Set stretch targets: No magic number exists for all organizations or job types when it comes to setting targets for spans and layers. But benchmarking against best-in-class companies helps get to the right goal. In our experience, it is best first to understand the mix of employees and job types (skills-based versus taskbased), set targets by function or business area and work top-down—but constantly check that in practice, targets are realistic and feasible. In the case of the bank, for example, after the initial estimates of $25 million, best-in-class benchmarking showed the potential to double those savings.

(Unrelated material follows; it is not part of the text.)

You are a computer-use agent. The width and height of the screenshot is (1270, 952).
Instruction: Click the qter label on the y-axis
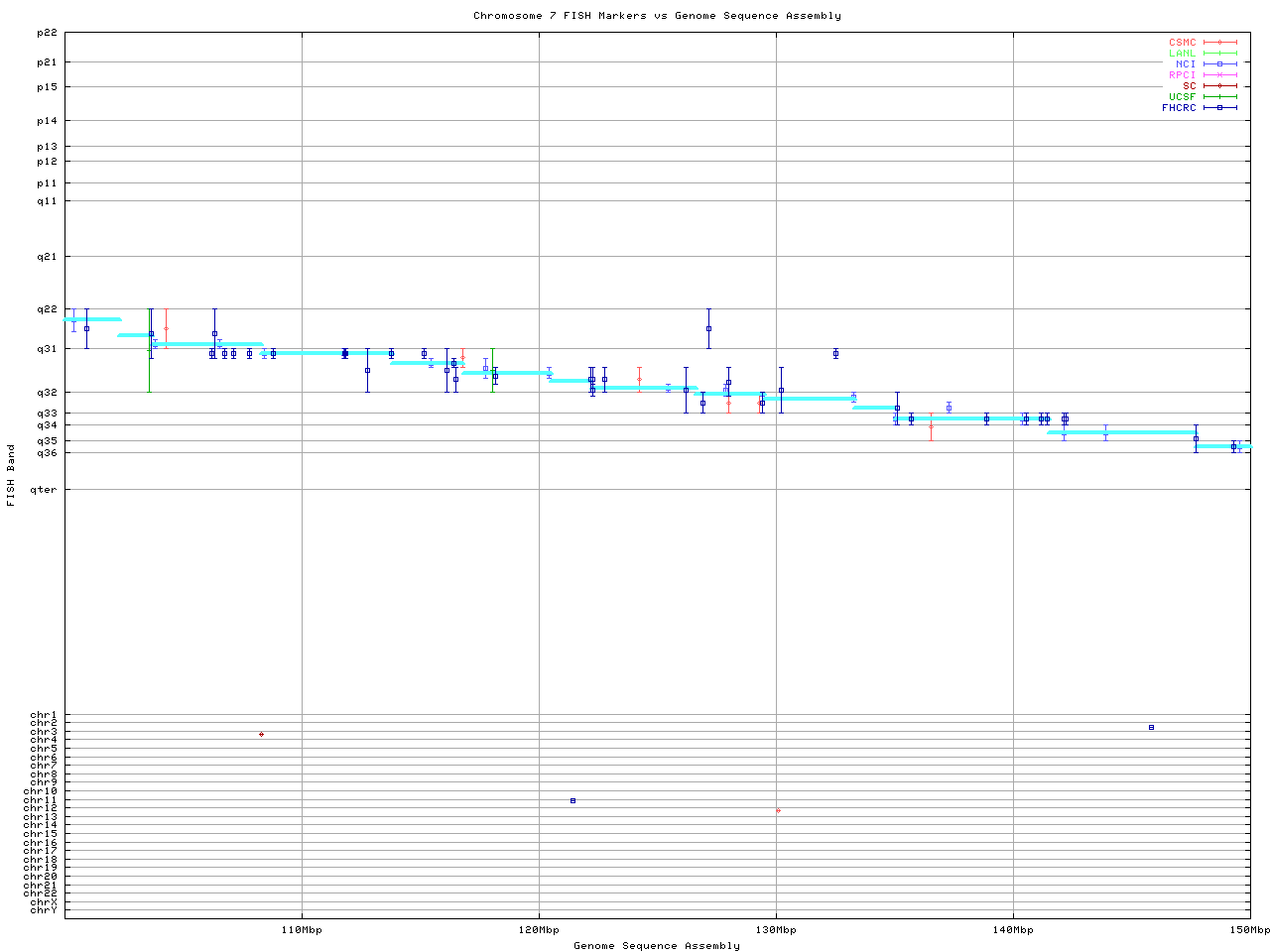pyautogui.click(x=45, y=489)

Make it happen: Agreement on the right level of spans and layers doesn't always translate into action. Managers protect people or move employees to other areas of the business. Very often excuses mount. ("It's not a good time.") At this stage, senior management reviews, where people are held accountable for the targets, can give momentum to the change. It also helps to link the targets for spans and layers to key performance metrics—and ultimately, the compensation—of top executives.
Many companies first focus on targets that can be achieved in 12 months, which typically require making easy span changes and eliminating low-value-added activities. To reach world-class benchmarks, they then target more fundamental changes to processes and systems, for example, automating manual activities. At one global technology company, management set the short-term goal of increasing each manager's span from below five to six. When that brought in savings of $50 million a year, management spurred the organization to move to 6.5, then seven direct reports.
Keep out the fat: Companies need to invest in management processes and systems that prevent the organization from sliding back to its old size. Some smart preventive tactics include setting up an HR dashboard that allows the organization to track the right metrics; holding managers accountable for spans in their departments; and ensuring that HR does a span check before a new job is posted. If managers revisit remaining lean as an issue at reviews, controlling spans and layers becomes a habit.
It also helps to recall the success that comes from running a leaner, more nimble organization. At the white goods company, the decision to increase spans from eight to 11 saved more than $200 million a year. At an airline company, restructuring led to head-count reductions, which generated more than $150 million in savings—nearly a third of which came from spans and layers. The companies in our database improved spans by 24 percent and reduced layers by 14 percent, on average. In all cases, the impact was considerable: Costs declined, decision making improved and the organization emerged leaner and more competitive.